I guess I would say that the accidental ties to oikoumene, although they are very strong as you point out and certainly shape the texts (esp apocalyptic), don't determine the implications of what's taught in those texts.

1. Well, my thesis is that what the community addressed in Romans 8 was waiting for is not the same as what the church is waiting for today. Romans 8 has in view the fulfilment of the particular Christlike experience – they will be ‘fellow heirs with Christ’, his brothers, conformed to his image, provided that they suffer with him in order to be glorified with him (8:17). The ‘we’ of 8:23 refers not to the universal church throughout history but, in effect, to the suffering community in the early centuries that was called specifically to replicate Jesus’ distinctiveness, self-denying, cross-bearing faithfulness. To that ‘martyr’ community was held out the promise of being vindicated, glorified, with Jesus, of being raised to reign with him at the right hand of the Father in heaven in advance of the final resurrection and renewal of all things.

The corollary to that would be that subsequent generations do not go to heaven when they die, because they have not participated in the suffering and vindication of Jesus (there may be exceptions but they would be beyond the purview of the NT); rather they die and are raised again at the final judgment to answer for what they have done.

2. Do you have any evidence for the view that Abraham was understood to have been ‘saved from the judgment due humanity’? Or is it just an inference? It just doesn’t seem to me to be the point of the story. As you say, the flood is in the past. All I can see is that he is called be a ‘new creation’ – to be blessed and be a blessing. Salvation becomes an issue subsequently when this new creation project gets into trouble.

3. Certainly, Jews from outside the oikoumenē shared in the eschatological benefits of the Spirit poured out on the community of Jesus’ followers. They shared in the covenant renewal of Israel and in the prophetic witness to judgment on the nation (Acts 2:19-21). Acts 2 has in view not the challenge that Christ represented to the pagan world but the fact of impending judgment on Jerusalem – it tells an intrinsically Jewish story. As the NT story develops, however, the story that is told is worked out in a rather focused fashion, it seems to me, not least in Acts, in relation to the fate of the oikoumenē.

4. It would be fully in keeping with OT prophecy to regard the renewal of Israel as ‘new creation’ (cf. Is. 65:17-25).

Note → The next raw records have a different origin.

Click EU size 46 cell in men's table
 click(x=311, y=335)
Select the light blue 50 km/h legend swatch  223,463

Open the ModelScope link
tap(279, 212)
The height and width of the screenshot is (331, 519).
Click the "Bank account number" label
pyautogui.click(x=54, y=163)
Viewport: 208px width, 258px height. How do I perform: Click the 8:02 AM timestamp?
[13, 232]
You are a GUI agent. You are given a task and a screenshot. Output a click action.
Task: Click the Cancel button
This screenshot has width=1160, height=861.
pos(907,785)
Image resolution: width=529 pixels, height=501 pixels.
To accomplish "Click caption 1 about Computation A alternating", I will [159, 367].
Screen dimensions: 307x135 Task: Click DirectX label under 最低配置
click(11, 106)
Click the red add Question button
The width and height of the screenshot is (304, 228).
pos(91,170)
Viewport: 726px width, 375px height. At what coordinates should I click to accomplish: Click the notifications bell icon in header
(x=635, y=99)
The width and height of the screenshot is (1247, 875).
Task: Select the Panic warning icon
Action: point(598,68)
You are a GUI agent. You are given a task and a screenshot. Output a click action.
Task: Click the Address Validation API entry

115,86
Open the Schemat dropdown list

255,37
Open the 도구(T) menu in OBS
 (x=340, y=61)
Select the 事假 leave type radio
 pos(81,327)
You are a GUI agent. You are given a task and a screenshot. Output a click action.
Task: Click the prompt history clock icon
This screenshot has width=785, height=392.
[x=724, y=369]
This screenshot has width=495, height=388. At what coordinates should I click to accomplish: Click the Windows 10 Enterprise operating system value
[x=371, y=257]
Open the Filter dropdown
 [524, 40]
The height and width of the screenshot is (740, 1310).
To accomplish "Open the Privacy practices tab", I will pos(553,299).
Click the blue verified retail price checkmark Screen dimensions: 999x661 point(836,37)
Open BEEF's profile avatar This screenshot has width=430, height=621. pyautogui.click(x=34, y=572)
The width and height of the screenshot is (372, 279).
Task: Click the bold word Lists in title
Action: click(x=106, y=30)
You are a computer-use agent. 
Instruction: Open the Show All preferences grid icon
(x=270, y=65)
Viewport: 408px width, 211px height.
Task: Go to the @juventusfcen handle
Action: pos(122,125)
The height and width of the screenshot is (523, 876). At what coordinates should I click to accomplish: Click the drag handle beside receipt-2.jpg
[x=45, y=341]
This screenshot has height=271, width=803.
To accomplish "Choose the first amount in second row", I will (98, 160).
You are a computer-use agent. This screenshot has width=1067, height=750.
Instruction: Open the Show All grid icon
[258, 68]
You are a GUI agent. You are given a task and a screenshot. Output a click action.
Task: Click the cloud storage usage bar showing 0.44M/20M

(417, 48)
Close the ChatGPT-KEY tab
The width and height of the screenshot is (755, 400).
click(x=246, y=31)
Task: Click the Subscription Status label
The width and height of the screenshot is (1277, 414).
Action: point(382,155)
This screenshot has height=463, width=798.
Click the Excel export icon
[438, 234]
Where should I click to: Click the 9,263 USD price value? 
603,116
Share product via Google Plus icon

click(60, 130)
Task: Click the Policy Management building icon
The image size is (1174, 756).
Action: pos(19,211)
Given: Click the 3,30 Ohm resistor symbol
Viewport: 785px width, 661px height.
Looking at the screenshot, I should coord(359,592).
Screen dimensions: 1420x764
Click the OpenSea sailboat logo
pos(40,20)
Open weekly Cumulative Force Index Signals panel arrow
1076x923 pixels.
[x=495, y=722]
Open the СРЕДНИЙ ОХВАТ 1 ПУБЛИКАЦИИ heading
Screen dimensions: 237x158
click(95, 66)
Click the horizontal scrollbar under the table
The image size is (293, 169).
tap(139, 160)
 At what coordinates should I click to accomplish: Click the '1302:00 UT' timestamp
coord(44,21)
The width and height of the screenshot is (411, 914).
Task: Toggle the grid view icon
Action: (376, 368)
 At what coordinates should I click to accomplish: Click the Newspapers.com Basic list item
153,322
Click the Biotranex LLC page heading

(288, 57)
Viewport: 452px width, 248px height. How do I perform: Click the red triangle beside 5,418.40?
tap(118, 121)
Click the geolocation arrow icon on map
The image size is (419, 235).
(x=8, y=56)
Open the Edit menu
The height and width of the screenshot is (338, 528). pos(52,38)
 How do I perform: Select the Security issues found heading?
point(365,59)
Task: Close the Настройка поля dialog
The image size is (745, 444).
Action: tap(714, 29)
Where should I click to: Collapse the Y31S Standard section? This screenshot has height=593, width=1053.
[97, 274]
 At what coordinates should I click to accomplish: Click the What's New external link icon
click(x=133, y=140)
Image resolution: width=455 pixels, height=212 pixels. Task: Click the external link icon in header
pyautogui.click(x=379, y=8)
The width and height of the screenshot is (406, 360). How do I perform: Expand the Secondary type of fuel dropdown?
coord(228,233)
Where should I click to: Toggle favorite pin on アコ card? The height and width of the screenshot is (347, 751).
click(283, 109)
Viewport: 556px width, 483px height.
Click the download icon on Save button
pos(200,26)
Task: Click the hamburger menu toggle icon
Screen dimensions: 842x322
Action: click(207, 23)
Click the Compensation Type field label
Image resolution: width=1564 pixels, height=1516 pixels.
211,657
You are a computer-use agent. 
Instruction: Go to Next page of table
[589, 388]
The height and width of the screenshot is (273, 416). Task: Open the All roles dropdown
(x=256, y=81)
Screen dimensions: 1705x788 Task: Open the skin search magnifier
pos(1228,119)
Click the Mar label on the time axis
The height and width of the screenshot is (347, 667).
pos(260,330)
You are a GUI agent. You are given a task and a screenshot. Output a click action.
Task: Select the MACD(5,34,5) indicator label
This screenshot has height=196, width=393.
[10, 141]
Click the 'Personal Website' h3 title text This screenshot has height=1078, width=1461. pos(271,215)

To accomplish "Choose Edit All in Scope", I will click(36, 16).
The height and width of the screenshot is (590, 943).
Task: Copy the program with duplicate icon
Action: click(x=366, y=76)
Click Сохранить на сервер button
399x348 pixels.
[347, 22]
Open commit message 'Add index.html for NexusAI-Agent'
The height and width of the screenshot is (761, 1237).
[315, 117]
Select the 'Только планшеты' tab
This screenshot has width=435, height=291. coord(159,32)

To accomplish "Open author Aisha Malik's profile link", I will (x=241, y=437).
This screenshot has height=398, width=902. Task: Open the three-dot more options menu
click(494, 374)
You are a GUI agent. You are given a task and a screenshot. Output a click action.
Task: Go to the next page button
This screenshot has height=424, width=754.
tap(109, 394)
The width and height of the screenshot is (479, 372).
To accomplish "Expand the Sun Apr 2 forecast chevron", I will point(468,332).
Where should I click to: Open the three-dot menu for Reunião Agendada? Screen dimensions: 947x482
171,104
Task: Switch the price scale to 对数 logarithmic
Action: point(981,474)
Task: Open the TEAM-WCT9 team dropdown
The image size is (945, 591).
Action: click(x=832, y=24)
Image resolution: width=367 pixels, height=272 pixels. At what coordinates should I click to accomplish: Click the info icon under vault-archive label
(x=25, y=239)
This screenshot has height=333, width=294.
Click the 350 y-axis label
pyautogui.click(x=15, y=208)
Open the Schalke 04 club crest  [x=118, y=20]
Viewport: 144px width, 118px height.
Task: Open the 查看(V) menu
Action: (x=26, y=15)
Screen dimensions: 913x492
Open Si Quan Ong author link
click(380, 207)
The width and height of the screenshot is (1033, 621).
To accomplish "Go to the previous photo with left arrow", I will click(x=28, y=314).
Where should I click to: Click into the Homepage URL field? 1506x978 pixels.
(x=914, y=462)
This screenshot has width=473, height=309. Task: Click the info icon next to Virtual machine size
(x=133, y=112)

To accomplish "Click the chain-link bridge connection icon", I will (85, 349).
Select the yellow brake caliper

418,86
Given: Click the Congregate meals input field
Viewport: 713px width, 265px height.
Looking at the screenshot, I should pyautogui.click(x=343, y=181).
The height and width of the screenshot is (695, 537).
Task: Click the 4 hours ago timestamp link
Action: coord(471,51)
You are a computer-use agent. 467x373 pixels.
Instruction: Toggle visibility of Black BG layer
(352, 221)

Josephus uses the word palingenesia to describe the restoration of Israel following the exile (Ant. 11.2.9). The resurrection admittedly gives this a cosmic dimension and potential, but this does necessarily mean that this potential is immediately realized in the experience of the early church – or better, that the early church did not have to deal with a more pressing agenda, namely the confrontation with paganism, which it interpreted particularly by means an apocalyptic narrative drawn from the archetypal clash with the pagan ruler Antiochus Epiphanes.

Other than speculative nonsense I can't think of a better term to describe the musings of you people. For "It is not those who hear the law who are righteous in God's sight, but it is those who obey the law who will be declared righteous." Rom. 2:13 FYI. A change has been made to the law of God by Jesus' crucifixion which has made the loss of his life by bloodshed directly accountable to God. The man who refuses to to confess to God that he is sorry Jesus' life has been lost by bloodshed commits a sin for which there is no forgiveness possible. Jesus' crucifixion was not him dying in your place nor anyone else's. The actual purpose for his death was to perfect a unilateral sin to reconcile each man to God's set purpose of obedience according to law.

Teddy, you sure know about nonsense.

The purpose of Jesus' death was to perfect a unilateral sin? Does that have a meaning in english?

So people have to be sorry that Jesus died by bloodshed? They just can't intellectually assent to the premise? How sorry to they have to be? Really sorry? Really really sorry? Crying? Flog themsleves sorry? Is there a sorry-meter to which I can hook myself up, like Scientology?

Why can't God just forgive people? That would be nice.